1970 aviation accident in the United States Virgin Islands

Trans Caribbean Airways Flight 505 was a regularly scheduled domestic flight operating from John F. Kennedy International Airport to Harry S, Truman Airport, with a stopover in Isla Verde International Airport. On December 28, 1970, the aircraft operating the flight, a Boeing 727-2A7, overran runway 09 at Harry S, Truman Airport, killing 2 of the 55 occupants on board and injuring 51 of the 53 survivors.

This is the only fatal crash of an airliner for Trans Caribbean Airways.

== Background ==

=== Aircraft ===
The aircraft involved in the accident was a year old Boeing 727-2A7, registered as N8790R. It had the MSN 20240/717. The aircraft was equipped with three Pratt & Whitney JT8D-9A turbofan engines.

=== Crew ===
The captain was 40 year old Fred Worle. He had 10,665 flight hours, of which, 350 were on the Boeing 727. First officer Raymond Hayes was 45, with 9,471 of his 21,016 flight hours being on the type. Flight engineer Charles Ferrell was 41, and had 17,589 flight hours, with 1,519 being of the 727.

== Accident ==
Flight 505 took off from Isla Verde International Airport in Puerto Rico at 2:27 pm after an uneventful flight from New York's John F. Kennedy International Airport. The flight up until the landing at Harry S. Truman Airport was also routine. The weather conditions at Saint Thomas were windy, but clear. At about 30 feet above the runway, the plane seemed to drop, with the airspeed dropping 5 knots below the reference speed, The aircraft almost immediately bounced to about 50 feet into the air, and the captain extended the speedbrake, causing the aircraft to drop even faster.
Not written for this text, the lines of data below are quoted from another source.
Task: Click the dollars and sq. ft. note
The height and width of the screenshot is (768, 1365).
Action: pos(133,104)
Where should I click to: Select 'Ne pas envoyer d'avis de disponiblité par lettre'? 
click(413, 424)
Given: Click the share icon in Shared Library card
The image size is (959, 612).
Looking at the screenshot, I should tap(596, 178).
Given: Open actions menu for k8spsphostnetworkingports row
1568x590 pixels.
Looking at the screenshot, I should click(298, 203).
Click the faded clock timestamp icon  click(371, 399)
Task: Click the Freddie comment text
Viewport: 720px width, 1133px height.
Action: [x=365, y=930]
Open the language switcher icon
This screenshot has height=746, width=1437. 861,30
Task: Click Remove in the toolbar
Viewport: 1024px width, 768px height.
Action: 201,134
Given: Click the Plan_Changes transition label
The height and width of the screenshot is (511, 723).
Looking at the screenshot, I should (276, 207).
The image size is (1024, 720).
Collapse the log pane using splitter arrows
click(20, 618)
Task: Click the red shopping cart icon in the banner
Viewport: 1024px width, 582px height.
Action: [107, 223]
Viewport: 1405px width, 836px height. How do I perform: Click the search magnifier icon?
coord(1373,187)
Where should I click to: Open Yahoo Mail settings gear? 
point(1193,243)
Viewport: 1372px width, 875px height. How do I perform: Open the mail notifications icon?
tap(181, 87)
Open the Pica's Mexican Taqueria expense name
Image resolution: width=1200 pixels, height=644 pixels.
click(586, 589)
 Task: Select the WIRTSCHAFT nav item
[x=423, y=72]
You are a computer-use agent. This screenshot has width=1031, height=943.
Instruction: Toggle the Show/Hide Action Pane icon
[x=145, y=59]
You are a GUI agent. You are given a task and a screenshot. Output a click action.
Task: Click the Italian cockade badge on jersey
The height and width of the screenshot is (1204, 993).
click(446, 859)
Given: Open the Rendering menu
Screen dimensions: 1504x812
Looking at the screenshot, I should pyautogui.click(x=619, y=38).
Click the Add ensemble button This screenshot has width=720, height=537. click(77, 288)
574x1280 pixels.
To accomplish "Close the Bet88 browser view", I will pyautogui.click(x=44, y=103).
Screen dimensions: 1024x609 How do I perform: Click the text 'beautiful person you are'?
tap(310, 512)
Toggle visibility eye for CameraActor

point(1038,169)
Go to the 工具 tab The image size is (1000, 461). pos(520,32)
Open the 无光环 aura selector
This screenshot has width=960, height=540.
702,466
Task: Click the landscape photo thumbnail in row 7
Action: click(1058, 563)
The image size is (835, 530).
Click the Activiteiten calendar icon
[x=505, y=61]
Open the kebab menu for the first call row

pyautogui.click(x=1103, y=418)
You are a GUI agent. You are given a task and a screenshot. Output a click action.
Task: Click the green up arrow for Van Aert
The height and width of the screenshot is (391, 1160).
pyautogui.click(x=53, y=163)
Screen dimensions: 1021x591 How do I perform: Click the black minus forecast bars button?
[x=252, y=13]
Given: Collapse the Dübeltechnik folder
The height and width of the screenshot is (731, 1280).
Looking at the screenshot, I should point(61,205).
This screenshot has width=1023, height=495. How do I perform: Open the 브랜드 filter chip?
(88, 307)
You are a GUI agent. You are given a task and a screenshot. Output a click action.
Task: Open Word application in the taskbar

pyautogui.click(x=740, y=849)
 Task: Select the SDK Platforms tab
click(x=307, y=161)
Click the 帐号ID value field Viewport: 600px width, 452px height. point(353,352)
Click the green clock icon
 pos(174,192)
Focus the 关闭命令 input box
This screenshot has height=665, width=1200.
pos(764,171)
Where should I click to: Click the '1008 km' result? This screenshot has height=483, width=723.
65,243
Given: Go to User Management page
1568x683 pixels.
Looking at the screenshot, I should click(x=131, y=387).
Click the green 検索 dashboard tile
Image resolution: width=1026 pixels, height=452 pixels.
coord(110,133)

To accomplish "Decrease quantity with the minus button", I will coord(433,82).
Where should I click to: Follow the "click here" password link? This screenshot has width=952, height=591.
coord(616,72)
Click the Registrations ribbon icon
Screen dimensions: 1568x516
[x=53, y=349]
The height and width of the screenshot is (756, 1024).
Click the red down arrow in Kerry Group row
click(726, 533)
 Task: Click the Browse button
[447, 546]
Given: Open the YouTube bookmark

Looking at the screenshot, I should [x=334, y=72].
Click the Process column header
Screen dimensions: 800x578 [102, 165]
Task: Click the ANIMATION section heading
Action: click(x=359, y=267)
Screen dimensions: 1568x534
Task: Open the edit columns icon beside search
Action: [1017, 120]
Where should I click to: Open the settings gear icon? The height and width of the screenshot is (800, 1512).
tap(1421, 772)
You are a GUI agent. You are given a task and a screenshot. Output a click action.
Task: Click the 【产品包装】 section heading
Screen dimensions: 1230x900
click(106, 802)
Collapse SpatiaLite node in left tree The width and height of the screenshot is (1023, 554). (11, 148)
According to passenger interviews after the second touchdown, "The plane hit so hard it literally shook the stuffings out of the whole plane." The sound of grinding metal, presumably the right main landing gear collapsing, could be heard on the CVR as the aircraft bounced up into the air for the 2nd time. The first officer then made an extreme nose down input, before pulling all the way back on the control column. The captain then called for a go-around, however, the flight engineer was against going around. The flaps were retracted to the 25° as the aircraft struck the runway for the third time. At this time, the CVR stopped recording, with the last thing said being the flight engineer exclaiming, "They're coming up -- but you're not goin' to make it -- you're gonna kill us!" The aircraft also overran the runway, with engine 3 suffering a compressor stall. The remains of the right landing gear and part of the right wingtip then struck a sidewalk, then a truck, which had been evacuated seconds before. The aircraft, still carrying momentum, skidded up a hill, before stopping and catching on fire. Two passengers were killed and 51 of the 53 survivors were injured.

== Investigation ==
An investigation into the crash was quickly launched by the National Transportation Safety Board (NTSB). The investigation lasted one year and one day. A preliminary report into the accident was released on April 9, 1971. The final report into the accident was released on December 29, 1971. The probable cause of the accident was stated by the NTSB to be as follows:The National Transportation Safety Board determines that the probable cause of this accident was the captain's use of improper techniques in recovering from a high bounce generated by a poorly executed approach and touchdown. Lack of cockpit crew coordination during the approach and attempted recovery contributed to the accident.

== Aftermath ==
After the crash, Trans Caribbean Airways began to struggle financially, which after a year, led to the airline getting acquired by American Airlines on March 1, 1971.